World Vision is also joining the new troop of Christian soldiers arming late for the AIDS fight. Ken Casey, special representative to the World Vision International president for the HIV/AIDS HOPE Initiative, said the organization realized three-and-a-half years ago that all of its other humanitarian work was quickly being unraveled by the rising problem of AIDS.
World Vision is involved in a prevention, care and treatment program similar to Food for the Hungry's new project. Both groups are targeting their work toward the 15 million AIDS orphans with a community care model.
Already 10,800 orphans and vulnerable children have been reached in one Uganda province through the World Vision program. The organization is now bent on mobilizing churches.
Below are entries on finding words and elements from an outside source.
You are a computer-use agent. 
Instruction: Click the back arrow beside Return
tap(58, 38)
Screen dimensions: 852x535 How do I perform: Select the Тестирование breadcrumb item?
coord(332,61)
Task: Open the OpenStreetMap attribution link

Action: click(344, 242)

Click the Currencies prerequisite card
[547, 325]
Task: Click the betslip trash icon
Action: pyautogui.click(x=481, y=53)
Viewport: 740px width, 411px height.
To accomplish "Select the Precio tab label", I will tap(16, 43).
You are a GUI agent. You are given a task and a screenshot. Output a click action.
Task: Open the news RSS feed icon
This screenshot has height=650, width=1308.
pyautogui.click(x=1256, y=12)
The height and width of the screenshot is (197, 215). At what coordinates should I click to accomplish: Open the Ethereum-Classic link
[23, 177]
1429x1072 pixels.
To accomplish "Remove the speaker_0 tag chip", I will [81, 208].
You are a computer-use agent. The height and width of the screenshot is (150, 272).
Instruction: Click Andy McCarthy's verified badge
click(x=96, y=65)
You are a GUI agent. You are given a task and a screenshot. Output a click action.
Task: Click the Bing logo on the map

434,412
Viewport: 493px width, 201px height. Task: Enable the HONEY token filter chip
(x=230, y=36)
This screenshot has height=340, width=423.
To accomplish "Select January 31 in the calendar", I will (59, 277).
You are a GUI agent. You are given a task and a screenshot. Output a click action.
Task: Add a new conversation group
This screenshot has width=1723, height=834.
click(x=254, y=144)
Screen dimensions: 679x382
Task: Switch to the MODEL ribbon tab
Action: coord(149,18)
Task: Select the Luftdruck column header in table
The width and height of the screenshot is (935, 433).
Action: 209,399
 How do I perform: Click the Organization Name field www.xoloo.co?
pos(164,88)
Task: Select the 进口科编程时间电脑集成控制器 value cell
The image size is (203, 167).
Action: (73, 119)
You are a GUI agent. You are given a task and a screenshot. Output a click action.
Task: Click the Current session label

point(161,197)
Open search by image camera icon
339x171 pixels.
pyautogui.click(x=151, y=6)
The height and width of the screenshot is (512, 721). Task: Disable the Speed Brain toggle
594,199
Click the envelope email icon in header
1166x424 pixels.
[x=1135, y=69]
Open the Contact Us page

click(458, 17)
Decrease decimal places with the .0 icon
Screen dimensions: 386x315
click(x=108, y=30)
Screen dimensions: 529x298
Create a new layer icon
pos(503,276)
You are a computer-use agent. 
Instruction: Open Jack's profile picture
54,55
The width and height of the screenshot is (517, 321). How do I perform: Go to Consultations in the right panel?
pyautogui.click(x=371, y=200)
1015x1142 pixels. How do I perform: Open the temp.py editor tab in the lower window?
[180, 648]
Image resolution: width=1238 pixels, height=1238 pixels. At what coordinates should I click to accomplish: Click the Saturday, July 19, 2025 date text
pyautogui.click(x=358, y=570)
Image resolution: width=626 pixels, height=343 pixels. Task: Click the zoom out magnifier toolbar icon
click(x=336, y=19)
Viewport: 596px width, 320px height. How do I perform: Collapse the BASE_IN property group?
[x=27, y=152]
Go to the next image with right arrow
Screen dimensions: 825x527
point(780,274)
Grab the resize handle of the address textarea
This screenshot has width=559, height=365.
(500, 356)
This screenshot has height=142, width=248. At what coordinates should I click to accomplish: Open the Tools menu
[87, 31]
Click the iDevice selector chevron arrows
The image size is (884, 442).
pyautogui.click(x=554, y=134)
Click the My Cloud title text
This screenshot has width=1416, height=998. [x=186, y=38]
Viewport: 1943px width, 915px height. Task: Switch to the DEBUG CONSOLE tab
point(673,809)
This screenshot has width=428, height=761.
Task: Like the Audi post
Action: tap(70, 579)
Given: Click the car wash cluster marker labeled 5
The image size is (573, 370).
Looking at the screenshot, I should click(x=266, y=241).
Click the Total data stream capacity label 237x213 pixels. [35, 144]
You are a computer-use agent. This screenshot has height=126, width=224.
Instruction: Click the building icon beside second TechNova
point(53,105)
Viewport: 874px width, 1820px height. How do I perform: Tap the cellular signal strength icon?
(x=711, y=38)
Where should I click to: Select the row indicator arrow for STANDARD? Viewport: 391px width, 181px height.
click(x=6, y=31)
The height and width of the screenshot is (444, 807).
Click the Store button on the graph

"On the one hand, some of the most heroic work on HIV/AIDS came out of the faith community," Casey said. "At the same time, I think it's equally honest to say the Church has not been at the forefront of this until recently." World Vision is now educating church leaders in a biblical perspective on the fight against AIDS. So far 491 pastors in 359 churches in 19 countries have attended workshops on the subject.
"When you actually are able to sit down with church leaders in the United States and Africa and go through the reality of what's going on and brining in scriptural principles, hearts warm up, and it's been encouraging to see what's taking place in the lives of church leaders."
Casey noted that 8,000 people die each day from HIV/AIDS and said becoming aware of the vast nature of the problem is a first step toward involvement for churches. "When Jesus told us to love our neighbor, he never told us how far away that neighbor was from the building."